__DOCUMENT PASSAGE__
Back in 2010, an airline passenger named John Tyner became a cult hero with a YouTube recording of a Transportation Safety Administration patdown. Mr. Tyner's voice could be heard protesting, "Don't touch my junk!"
The recording went viral because very few fliers sew bombs into their underwear. Citizens in a free country that have done nothing wrong often take offense at having the government invade their privacy with no evidence of wrongdoing.
It's helpful to think of the current voter identification debate in that context.
Republicans are the TSA.
One of the most basic rights of citizenship, the right to vote, is Americans' um, junk.
Colorado and Florida offer illuminating examples of this metaphor in action.
Both of those presidential swing states were targeted by Republicans in their national strategy of voter suppression. While neither state was able to pass strict voter identification laws, as happened in several other states, each state had a Republican secretary of state who set out to purge the voter rolls of potential noncitizen voters.
Colorado's Scott Gessler and Florida's Kurt Browning compared voting registration databases with driver's license databases. They found thousands of people who didn't have driver's licenses (and thus, according to their curious logic, might not be citizens) but were registered to vote. A high number of those people were minorities, particularly Latinos. They received letters suggesting that they'd have to prove they were real Americans.

__SOURCE DATA__
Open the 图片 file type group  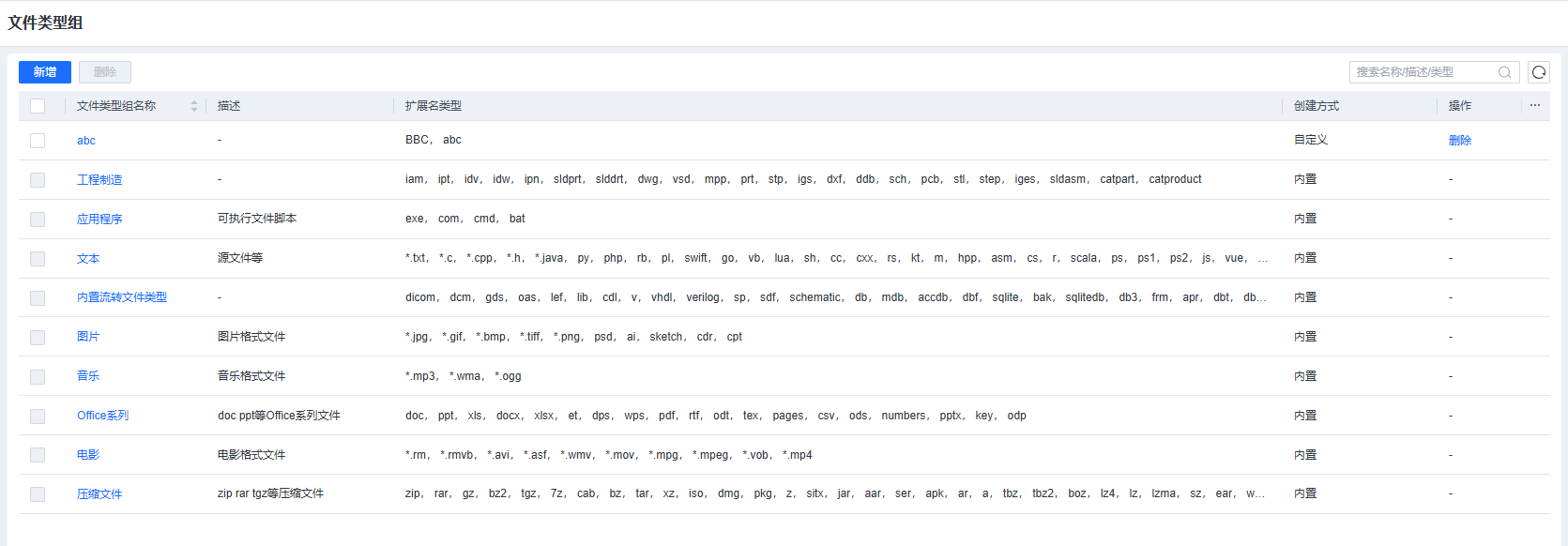click(88, 337)
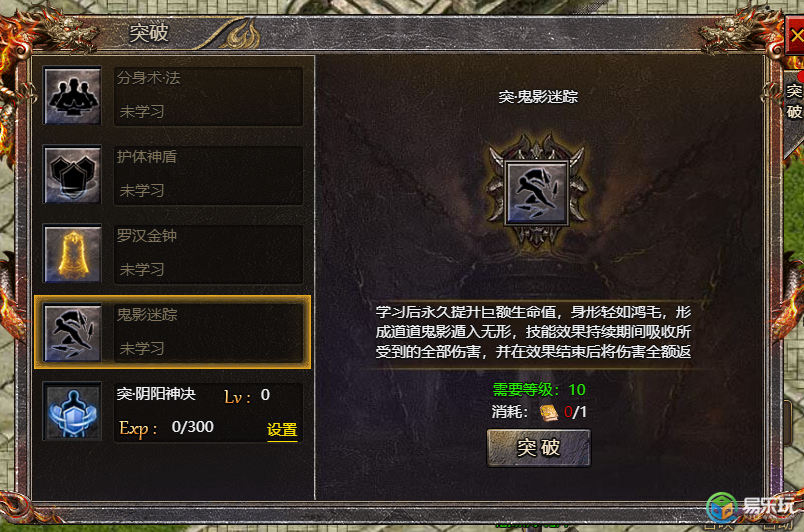Select the 分身术法 skill row
This screenshot has height=532, width=804.
point(173,96)
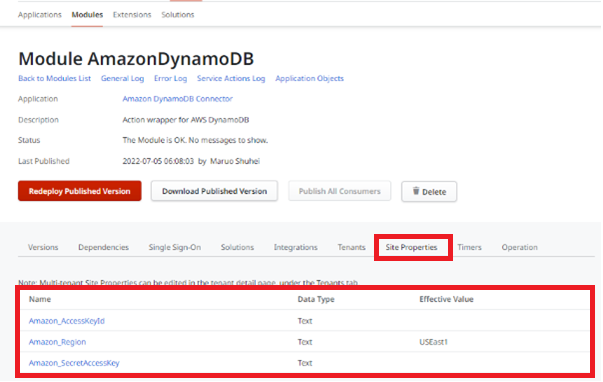Open the General Log link

(x=122, y=78)
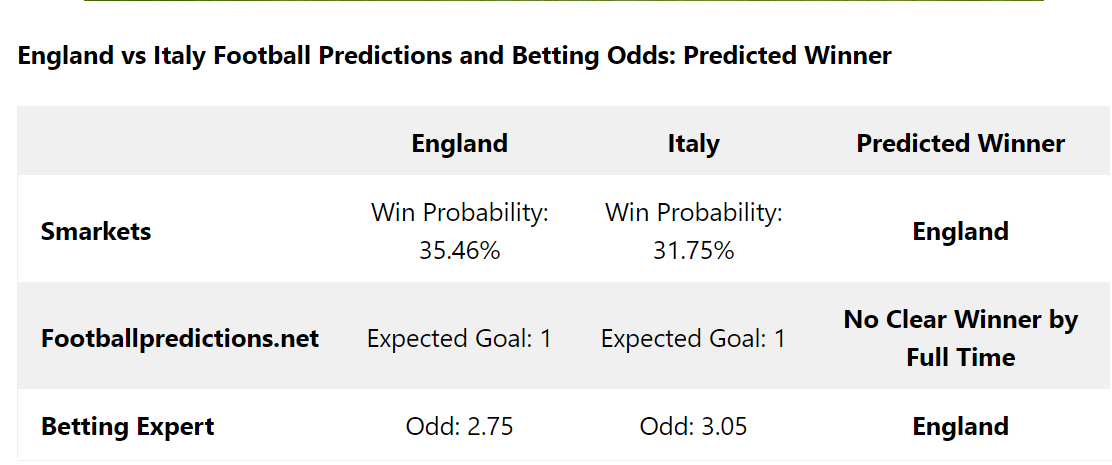The height and width of the screenshot is (465, 1112).
Task: Click England's Expected Goal: 1 cell
Action: (x=459, y=338)
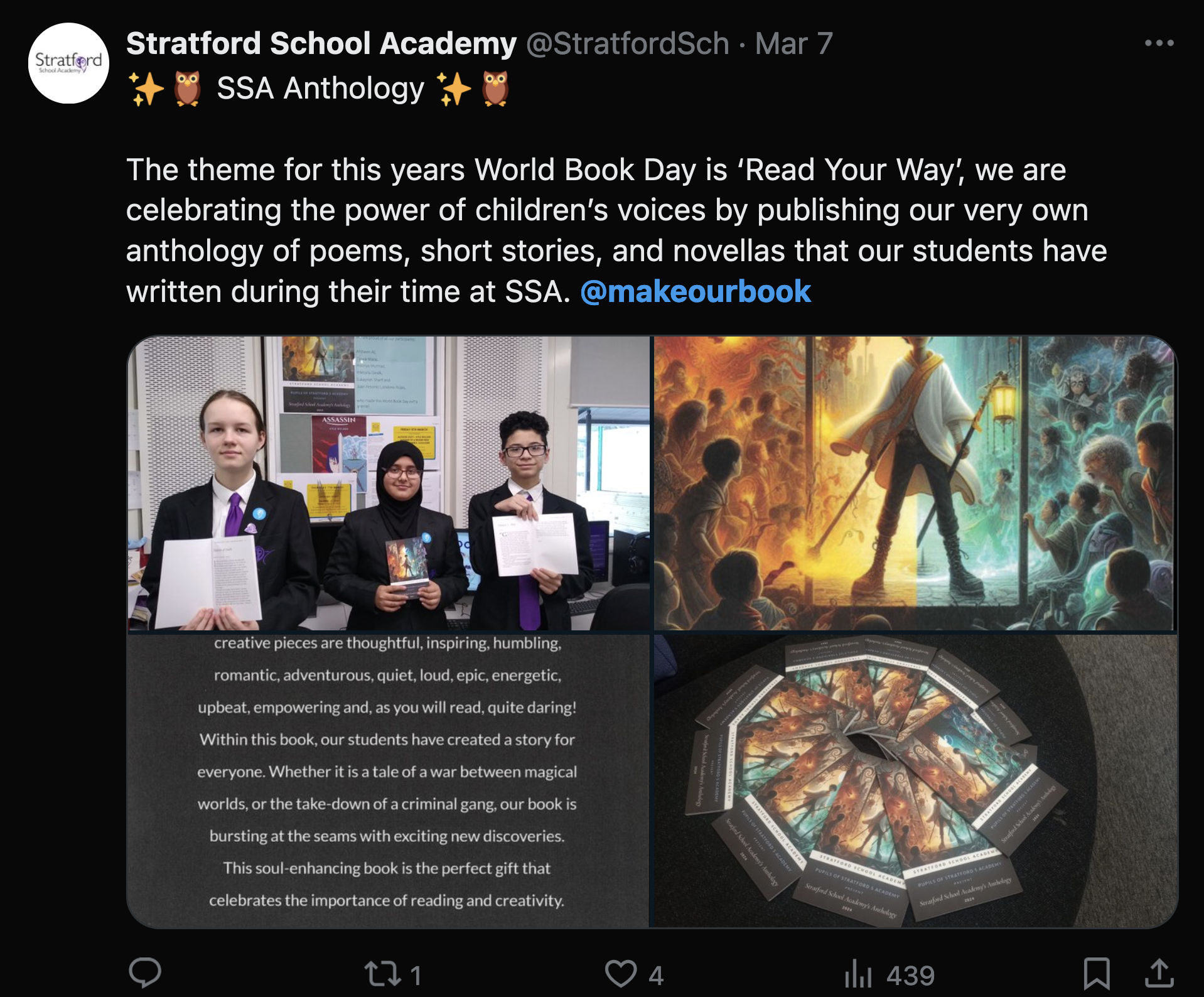Screen dimensions: 1204x997
Task: Bookmark this SSA Anthology post
Action: (1097, 974)
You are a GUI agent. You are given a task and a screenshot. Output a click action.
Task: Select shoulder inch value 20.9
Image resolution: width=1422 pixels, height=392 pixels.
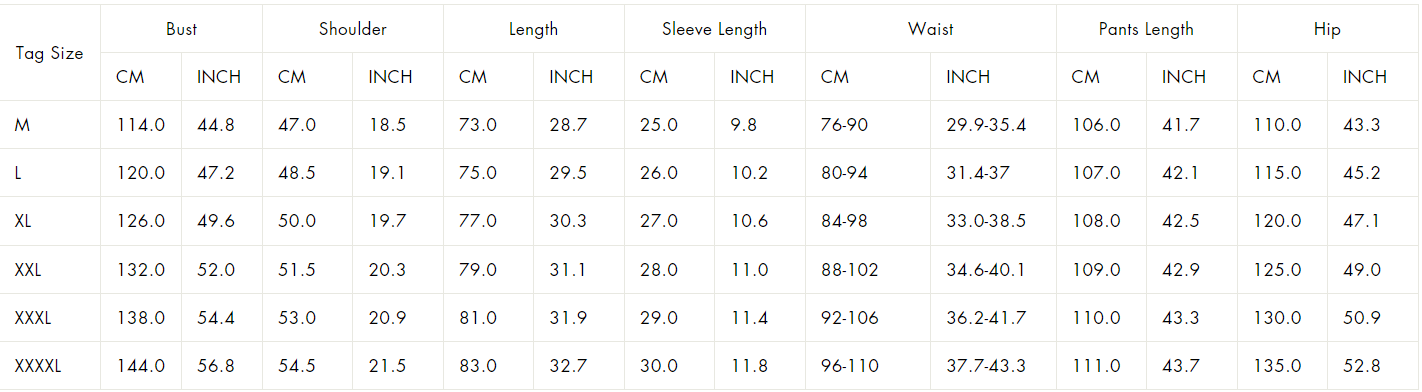pos(388,318)
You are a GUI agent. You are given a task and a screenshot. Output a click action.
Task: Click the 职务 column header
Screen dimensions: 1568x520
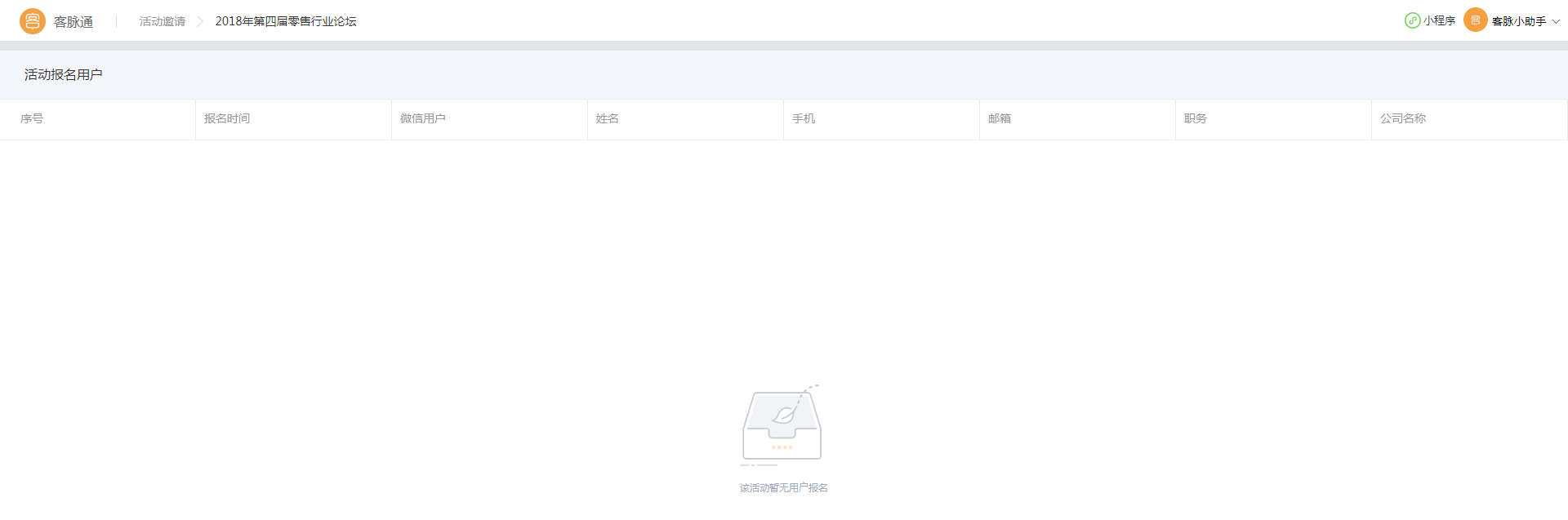click(x=1196, y=119)
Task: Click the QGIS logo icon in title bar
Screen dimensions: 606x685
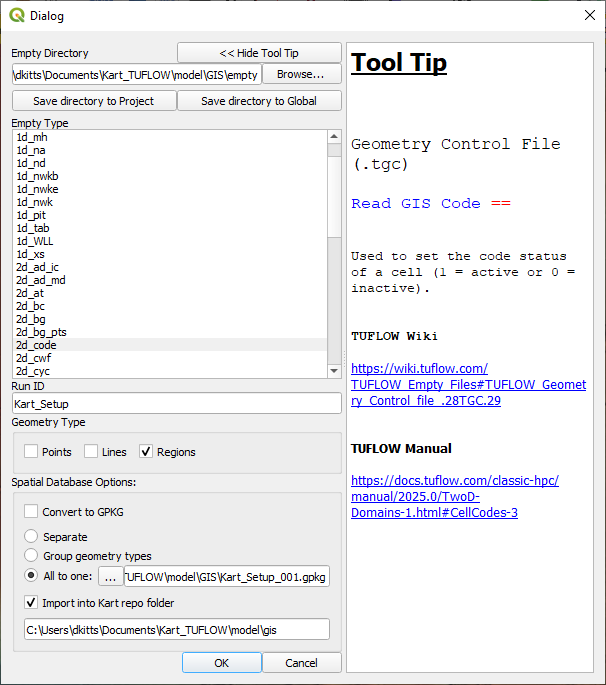Action: pyautogui.click(x=17, y=16)
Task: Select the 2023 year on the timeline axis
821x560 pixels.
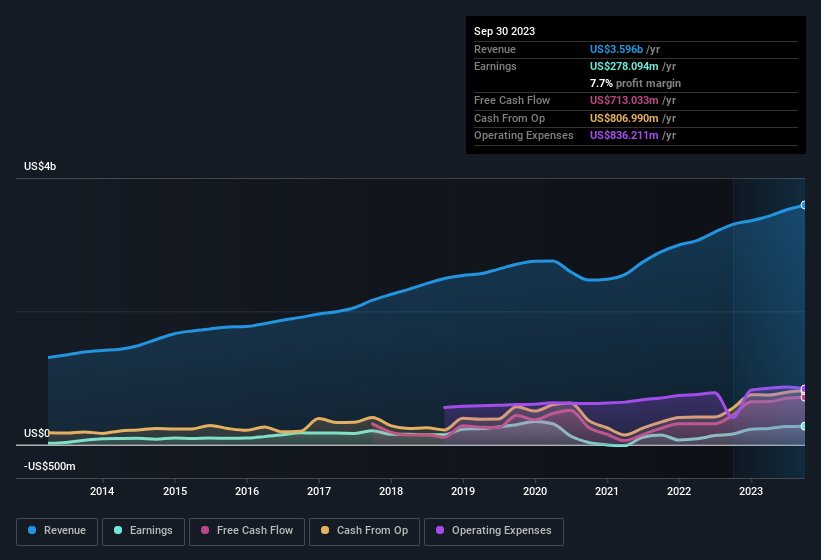Action: (x=751, y=491)
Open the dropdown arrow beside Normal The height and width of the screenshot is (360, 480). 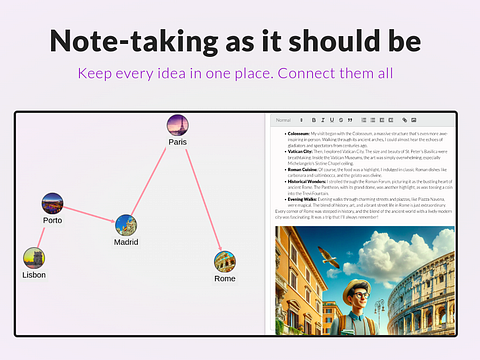(301, 120)
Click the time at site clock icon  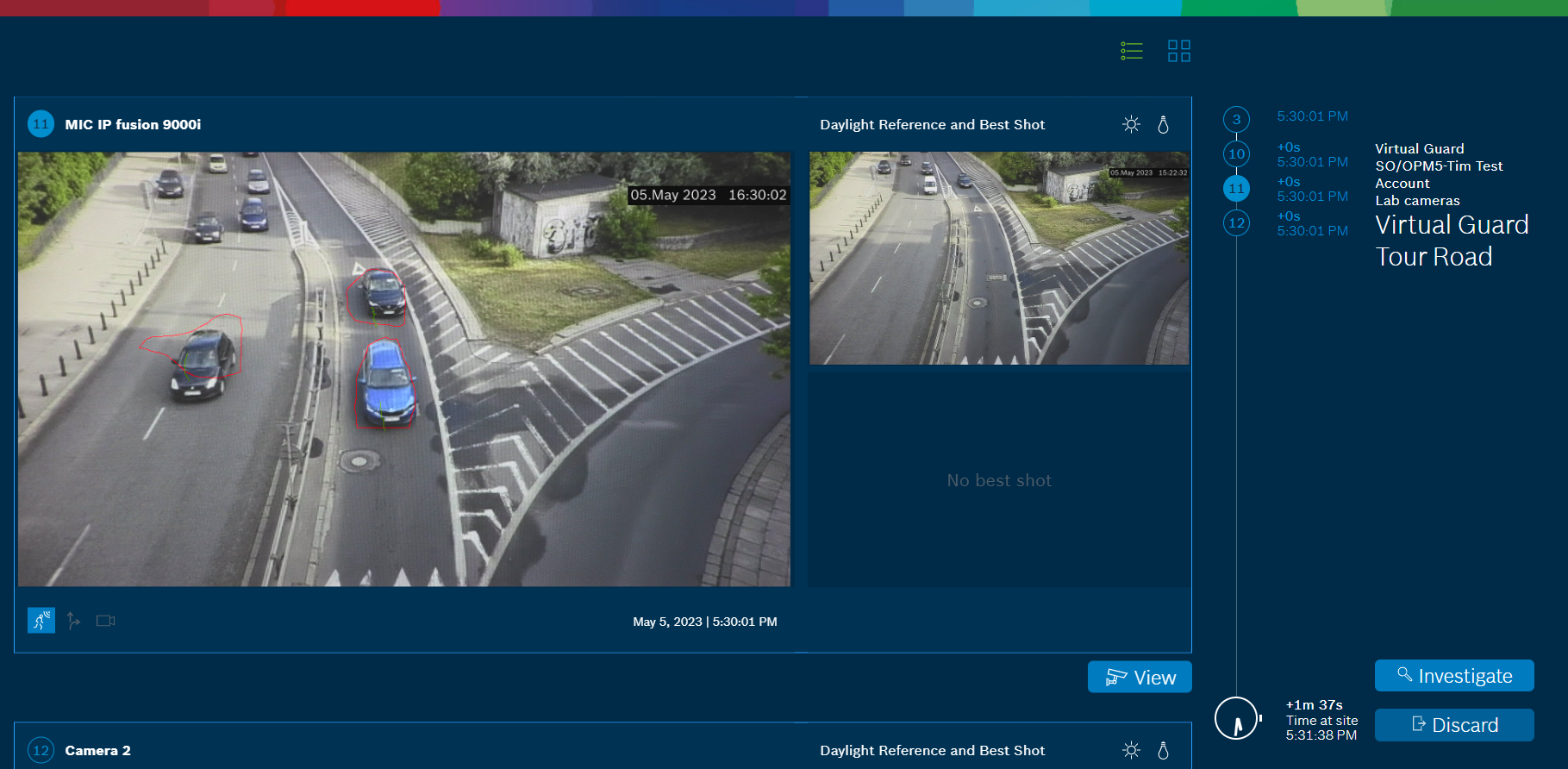[x=1236, y=718]
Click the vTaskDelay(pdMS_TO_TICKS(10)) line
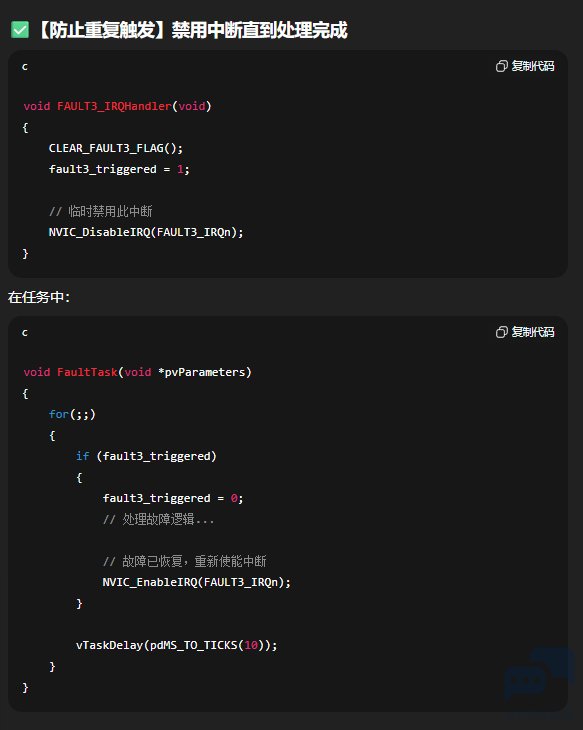This screenshot has height=730, width=583. point(176,645)
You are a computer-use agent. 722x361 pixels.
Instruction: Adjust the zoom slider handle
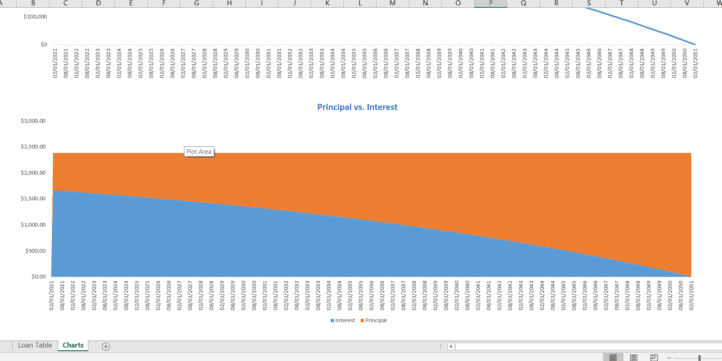[x=699, y=358]
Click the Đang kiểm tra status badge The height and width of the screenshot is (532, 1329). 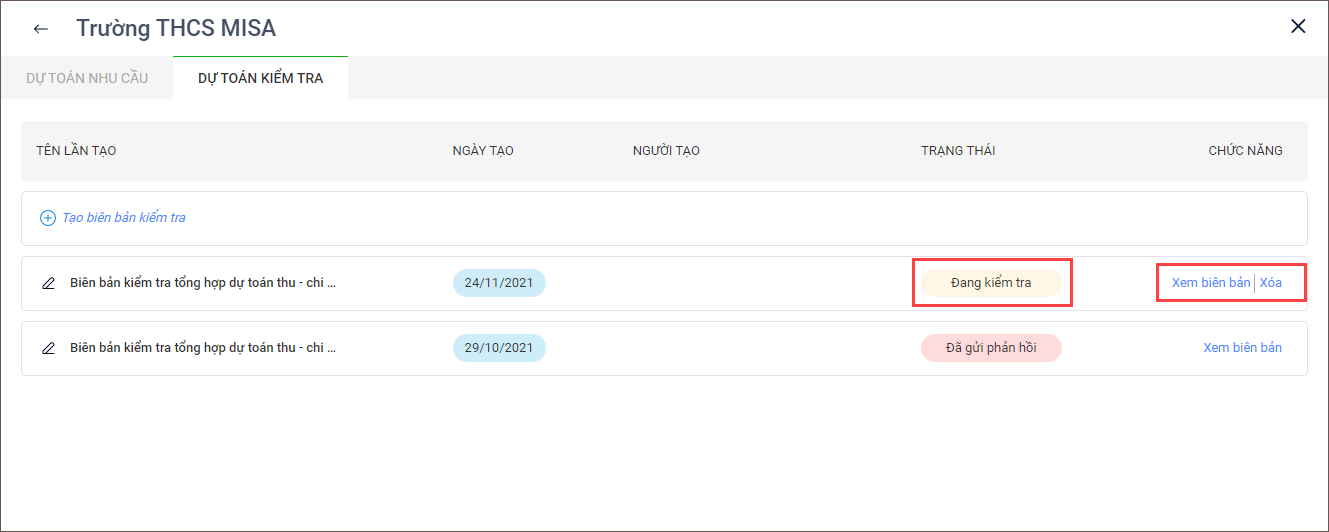point(990,283)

__EXERCISE REQUIREMENTS__
Return everything from "It's helpful to" down to "metaphor in action." in the voter identification passage, copied word for word.

__SOLUTION BELOW__
It's helpful to think of the current voter identification debate in that context.
Republicans are the TSA.
One of the most basic rights of citizenship, the right to vote, is Americans' um, junk.
Colorado and Florida offer illuminating examples of this metaphor in action.